Books have a fragrance. The textbooks I had in grade school smelled sweet, like vanilla. The massive old bible our family inherited smelled like cigarettes and damp paper. The novels I read as a kid also had their own particularly pulpy smell.
There is something very personal about a smell. Something intimate.
On my recent trip to Boulder, I stepped into a used bookstore and was delighted by the smell of aging paper. People keep telling me I need to get an e-reader. I might someday, sure. But for now, I do love the joy that comes from discovering a book's acquired scent (from previous owners?), the scribbled notes in the margins and, of course, those little identifiers, "this book belongs to..." penciled onto the front pages.
The book I ended up buying in Boulder, The Time Traveler, by Joyce Carol Oates, smells like dust and old leather. And maybe a bit of rain. It has only one page of scribbled notes, where someone dared (!) write a bit of their own poetry.

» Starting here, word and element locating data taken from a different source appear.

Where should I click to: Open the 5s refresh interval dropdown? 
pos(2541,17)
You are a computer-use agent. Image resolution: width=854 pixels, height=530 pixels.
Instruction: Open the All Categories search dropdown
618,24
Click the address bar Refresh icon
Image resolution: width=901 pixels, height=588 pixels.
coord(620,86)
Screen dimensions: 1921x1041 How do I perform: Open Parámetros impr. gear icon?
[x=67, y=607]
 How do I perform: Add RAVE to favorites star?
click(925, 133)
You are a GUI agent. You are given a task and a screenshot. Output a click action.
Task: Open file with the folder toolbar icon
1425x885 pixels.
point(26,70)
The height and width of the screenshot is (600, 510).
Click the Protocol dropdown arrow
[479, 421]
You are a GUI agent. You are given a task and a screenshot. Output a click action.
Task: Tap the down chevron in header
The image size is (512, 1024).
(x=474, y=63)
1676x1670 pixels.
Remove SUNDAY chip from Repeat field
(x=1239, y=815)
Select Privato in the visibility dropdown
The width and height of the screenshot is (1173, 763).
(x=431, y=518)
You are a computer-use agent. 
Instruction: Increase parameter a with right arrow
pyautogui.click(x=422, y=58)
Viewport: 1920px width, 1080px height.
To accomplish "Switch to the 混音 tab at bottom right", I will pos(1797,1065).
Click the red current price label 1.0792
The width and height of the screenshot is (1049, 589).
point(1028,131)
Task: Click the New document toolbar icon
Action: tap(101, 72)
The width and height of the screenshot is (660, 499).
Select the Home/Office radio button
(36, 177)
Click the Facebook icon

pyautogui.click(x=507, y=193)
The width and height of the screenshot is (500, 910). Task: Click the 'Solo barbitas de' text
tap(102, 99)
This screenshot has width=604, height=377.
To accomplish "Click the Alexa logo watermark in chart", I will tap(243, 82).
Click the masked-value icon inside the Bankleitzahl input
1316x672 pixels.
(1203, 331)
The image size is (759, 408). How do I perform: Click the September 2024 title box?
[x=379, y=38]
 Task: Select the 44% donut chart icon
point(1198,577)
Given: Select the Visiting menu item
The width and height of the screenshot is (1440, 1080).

It is the image we search for,
but honestly As we separate
It is that we struggle to
salvage different colored candies
we're like children plastered to
windows after the rained out
party with the sugar dissolving
on the red picnic tables
I have no idea what this means, but I love it all the same. I wish I had had the courage to write my poetry (in pen!) in someone else's book. Who knows, maybe by now all of my old books smell like me (have you ever tried to smell yourself? It's nearly impossible - like trying to look at your own eyeball). But, is it too late to start scribbling?